=== Requirement 1 ===
In the tax ruling, how was the property registered at the time of purchase?

Authorisation Number: 1051802439484

Date of advice: 16 February 2021

Ruling

Subject: CGT - main residence exemption

Question 1

Are you entitled to a full main residence exemption for the property?

Answer

No

Question 2

Are you entitled to a partial main residence exemption for the property?

Answer

Yes

This ruling applies for the following period:

Year ended 30 June 20XX

The scheme commenced on:

1 July 20XX

Relevant facts and circumstances

You purchased a property in 20XX. At the time of purchase this property was registered on two titles for the upstairs area and the downstairs area.

You occupied the upstairs area as your principal place of residence (PPOR) for the full period of your ownership. The downstairs area was occupied by family members from 20XX to 20XX.

You and the family members accessed all areas and treated and used the property as one dwelling from 20XX to 20XX.

In 20XX the downstairs area was remodelled to make this area suitable and available for renting, as some of the family members had left the property.

=== Supplied information ===
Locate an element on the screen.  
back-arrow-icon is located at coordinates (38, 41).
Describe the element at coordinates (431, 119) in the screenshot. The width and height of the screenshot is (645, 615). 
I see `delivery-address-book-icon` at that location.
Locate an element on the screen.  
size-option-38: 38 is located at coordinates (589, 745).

* * *

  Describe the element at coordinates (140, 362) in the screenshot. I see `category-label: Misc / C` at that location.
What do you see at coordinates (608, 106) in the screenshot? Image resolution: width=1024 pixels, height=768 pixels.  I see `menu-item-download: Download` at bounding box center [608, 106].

=== Requirement 2 ===
Count the lines in the records that contain the string "width". Reply with only the number.

=== Result 1 ===
It was registered on two titles, one for the upstairs area and one for the downstairs area.

=== Result 2 ===
2